The next session was on a storyline on TDM, on “Making sense of Science”. The story of OpenMinTeD was also presented, how it started and now how you can process, share and discover TDM tools and content, by Stelios Piperidis (Institute for Language and Speech Processing, Athena Research & Innovation Center). The presentation pointed the massive content production in general and focused on the scientific content (2.5 million articles/year). The need to make sense of all that data by using machine learning, understanding of entities, relations, structures, and extract meaningful insights to improve the ability to predict was pointed out. Even though there are solutions out there, they focus on different text types, domains, tasks, languages, creating a complex landscape. This complexity triggered the initialization of the OpenMinTeD project and its services that focus on content providers, software providers, researchers, SMEs. The services and the overall operations of OpenMinTeD were explained.
The services of OpenMinTeD platform are briefly the following:
- The OpenMinTeD catalogue of corpora, mainly datasets of open access scholarly publications, registered in the OpenMinTeD platform. Users can view and browse publicly available corpora.
- The OpenMinTeD catalogue of TDM applications. The catalogue targets users with no or little prior text mining experience that can search for, discover and easily use ready-to-run applications on content registered in the platform.
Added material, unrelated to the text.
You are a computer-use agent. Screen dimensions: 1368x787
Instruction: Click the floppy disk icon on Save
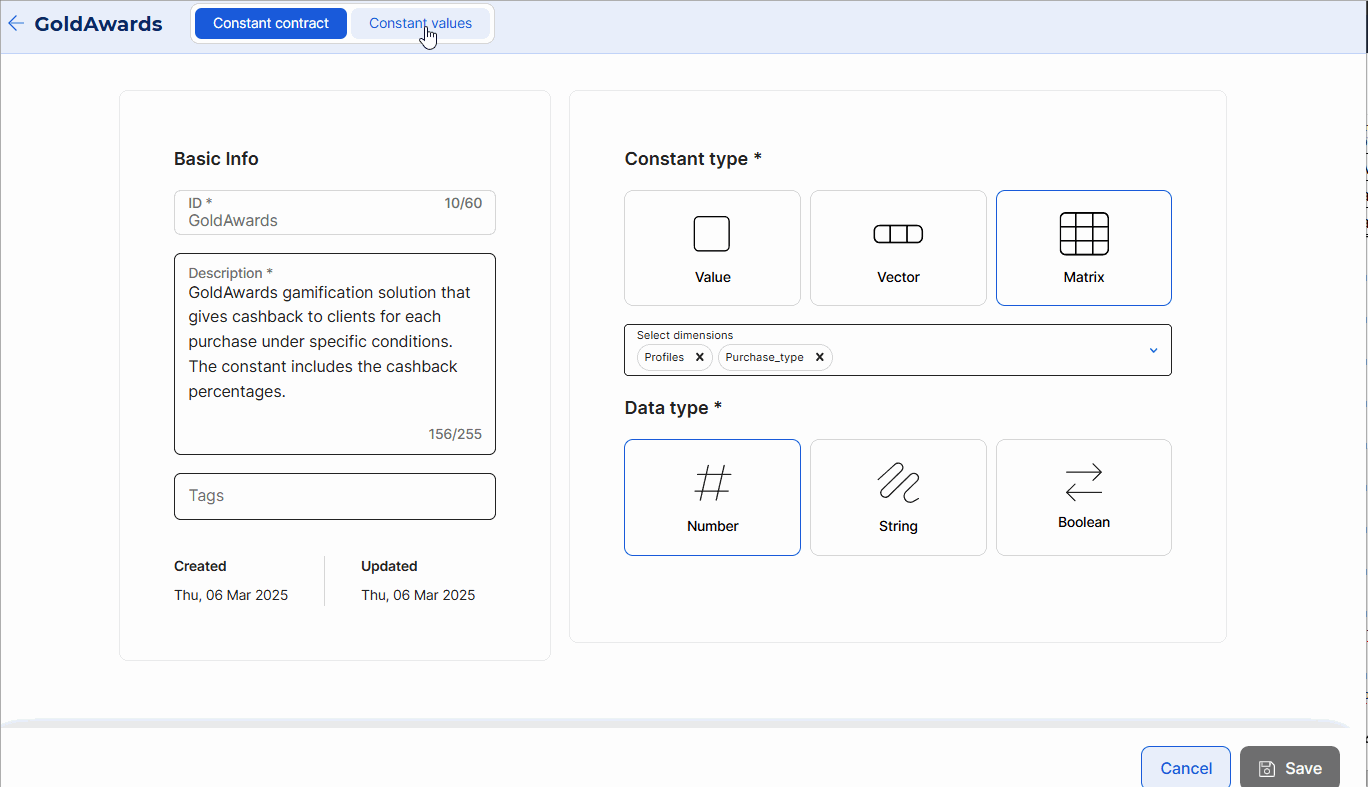click(1267, 768)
- The OpenMinTeD catalogue of TDM components, i.e. pieces of software that perform basic tasks and can be reused to build applications, targets mainly TDM developers who know how to combine them together in order to build workflows with the OpenMinTeD workflow editor and finally offer them to end-users in the form of ready-to-use applications.
- The OpenMinTeD catalogue of ancillary knowledge resources includes Machine Learning (ML) models and computational grammars that can be combined with TDM software, as well as annotation resources, (lexica, ontologies, etc.), that can be used for annotating content resources. Users can browse through the catalogue or discover resources according to specific criteria.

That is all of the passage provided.